Exercise aim: Write out the forum thread below word for word, from "## RadishRose (Oct" to "during winter months.".

Passage:
6 & 1/2 bathrooms to clean would be one of my reasons for leaving.......


----------



## Keesha (Oct 13, 2020)

jujube said:


> 6 & 1/2 bathrooms to clean would be one of my reasons for leaving.......


Precisely what I meant. 
I have a problem with cleaning even one.


----------



## RadishRose (Oct 13, 2020)

Why would *she* have to be responsible for cleaning the bathrooms?


----------



## ClassicRockr (Oct 13, 2020)

We lived in northeastern Florida, aka Jacksonville, for 10 1/2 years and were so, so glad to move back to Colorado. There are those that absolutely love Florida, no matter the weather, and those that don't and leave. It definitely took us to long to find out we didn't like it there. 

In our marriage, we definitely would NOT live separately in different areas. Although, we knew a couple who did. They had (have) a house by Daytona Beach, Florida and a house in Lavonia, Michigan. Since he worked full-time in Michigan, he couldn't be a "snowbird" like she could. While he stayed in Michigan for work, she'd be in Florida (sometimes) during winter months. 

Being a "snowbird" can be expensive, no doubt about that.


----------



## gennie (Oct 13, 2020)

I had a neighbor in the Keys who lived there year-round  because of severe arthritis and he could swim daily in warm salt water at his back door.  Wife lived in Michigan near children and visited often.  Had been doing it for years and it seemed to work for them.


----------



## Aneeda72 (Oct 13, 2020)

Living separately would work for me.


----------



## Knight (Oct 13, 2020)

We lived in Pa. Had a 5 bedroom home on 8 acres of land in the countryside. Our retirement plan included moving to where we would have a rancher, be warm year round & low humidity [reduce chance of arithric pains].

Were close to health care, dental,vision & 4 major food markets. We have a spare bedroom when our sons & their spouses show up for a visit. Instead of maintaining a home that exceeded our needs in retirement we opted for our independence & freedom to get out to enjoy life. 

We calculated what staying in Pa. would take away from our retirement income that could be used for utilities, & taxes  [no mortgage] That we used to travel everywhere we ever wanted to go & now is used for fun money.

Records shown:
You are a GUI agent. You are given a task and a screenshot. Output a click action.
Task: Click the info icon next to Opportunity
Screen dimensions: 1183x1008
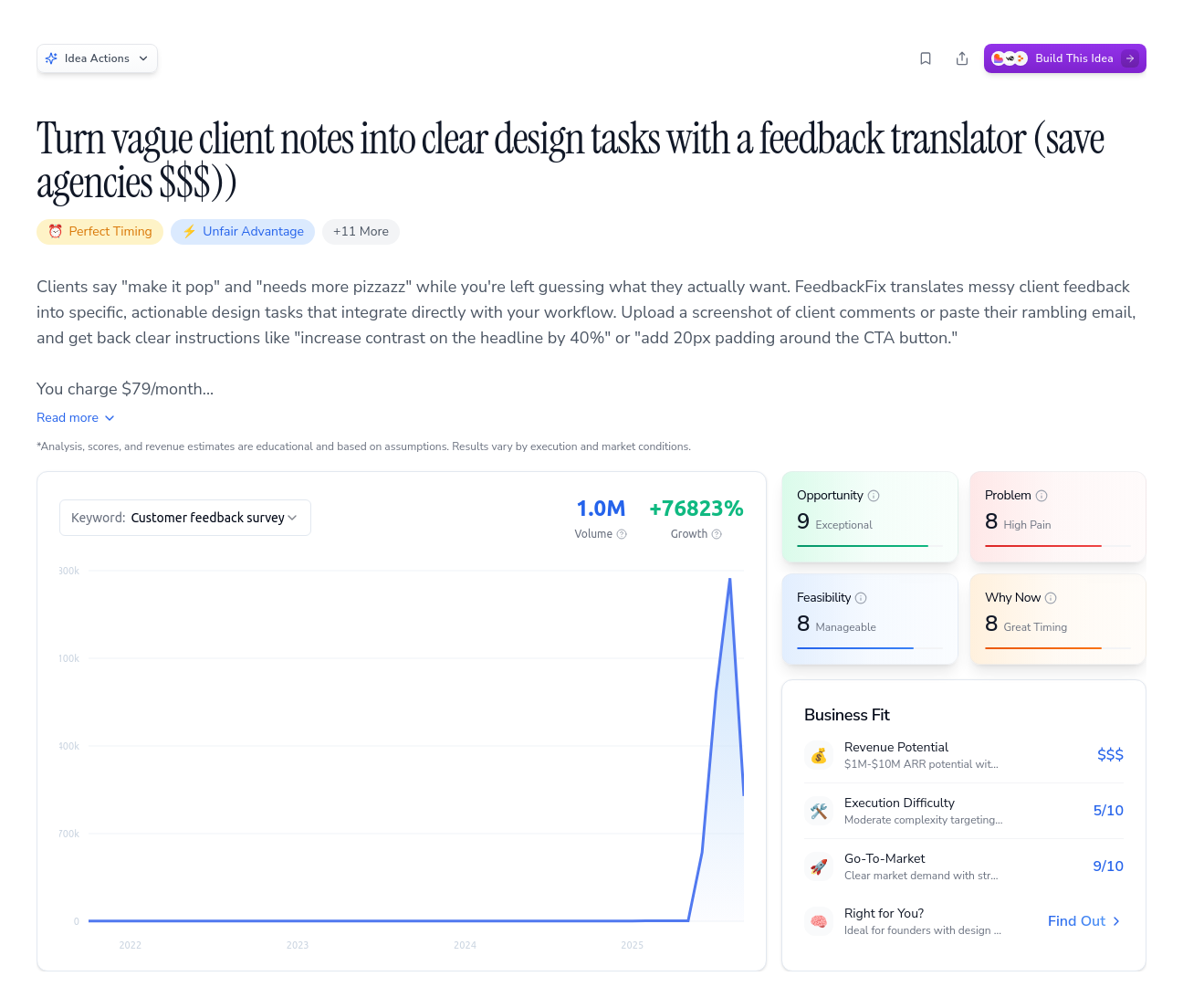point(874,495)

==

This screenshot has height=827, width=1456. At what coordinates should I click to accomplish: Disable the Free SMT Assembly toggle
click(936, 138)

Solution for this problem:
## RadishRose (Oct 13, 2020)

Why would *she* have to be responsible for cleaning the bathrooms?


----------



## ClassicRockr (Oct 13, 2020)

We lived in northeastern Florida, aka Jacksonville, for 10 1/2 years and were so, so glad to move back to Colorado. There are those that absolutely love Florida, no matter the weather, and those that don't and leave. It definitely took us to long to find out we didn't like it there. 

In our marriage, we definitely would NOT live separately in different areas. Although, we knew a couple who did. They had (have) a house by Daytona Beach, Florida and a house in Lavonia, Michigan. Since he worked full-time in Michigan, he couldn't be a "snowbird" like she could. While he stayed in Michigan for work, she'd be in Florida (sometimes) during winter months.